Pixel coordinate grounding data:
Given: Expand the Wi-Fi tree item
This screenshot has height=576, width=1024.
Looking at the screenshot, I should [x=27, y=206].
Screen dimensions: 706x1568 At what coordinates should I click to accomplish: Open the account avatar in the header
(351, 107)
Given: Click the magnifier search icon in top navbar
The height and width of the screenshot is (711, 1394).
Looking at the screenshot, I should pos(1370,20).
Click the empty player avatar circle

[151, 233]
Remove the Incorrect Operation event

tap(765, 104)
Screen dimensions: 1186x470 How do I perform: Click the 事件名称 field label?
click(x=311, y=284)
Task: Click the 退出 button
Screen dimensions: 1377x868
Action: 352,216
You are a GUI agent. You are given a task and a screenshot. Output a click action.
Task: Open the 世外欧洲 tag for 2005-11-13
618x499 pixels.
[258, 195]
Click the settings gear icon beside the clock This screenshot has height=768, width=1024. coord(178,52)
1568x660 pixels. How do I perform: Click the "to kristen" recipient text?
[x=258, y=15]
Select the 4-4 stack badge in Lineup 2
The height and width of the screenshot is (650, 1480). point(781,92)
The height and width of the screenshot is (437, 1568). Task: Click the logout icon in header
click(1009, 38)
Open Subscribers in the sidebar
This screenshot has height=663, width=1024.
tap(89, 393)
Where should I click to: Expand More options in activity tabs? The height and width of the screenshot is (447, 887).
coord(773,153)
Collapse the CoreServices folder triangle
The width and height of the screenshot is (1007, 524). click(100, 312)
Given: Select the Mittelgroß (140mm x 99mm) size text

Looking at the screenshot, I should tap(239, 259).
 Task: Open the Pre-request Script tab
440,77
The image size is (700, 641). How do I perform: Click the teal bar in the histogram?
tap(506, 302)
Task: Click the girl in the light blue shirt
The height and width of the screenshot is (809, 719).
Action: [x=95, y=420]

> [Work item]: Lines from the one containing "Click the settings" through the end of the data above must be written out exactly, and no other lines are needed.

> [Finished exercise]:
Click the settings gear icon beside the clock This screenshot has height=768, width=1024. coord(178,52)
1568x660 pixels. How do I perform: Click the "to kristen" recipient text?
[x=258, y=15]
Select the 4-4 stack badge in Lineup 2
The height and width of the screenshot is (650, 1480). point(781,92)
The height and width of the screenshot is (437, 1568). Task: Click the logout icon in header
click(1009, 38)
Open Subscribers in the sidebar
This screenshot has height=663, width=1024.
tap(89, 393)
Where should I click to: Expand More options in activity tabs? The height and width of the screenshot is (447, 887).
coord(773,153)
Collapse the CoreServices folder triangle
The width and height of the screenshot is (1007, 524). click(100, 312)
Given: Select the Mittelgroß (140mm x 99mm) size text

Looking at the screenshot, I should tap(239, 259).
 Task: Open the Pre-request Script tab
440,77
The image size is (700, 641). How do I perform: Click the teal bar in the histogram?
tap(506, 302)
Task: Click the girl in the light blue shirt
The height and width of the screenshot is (809, 719).
Action: [x=95, y=420]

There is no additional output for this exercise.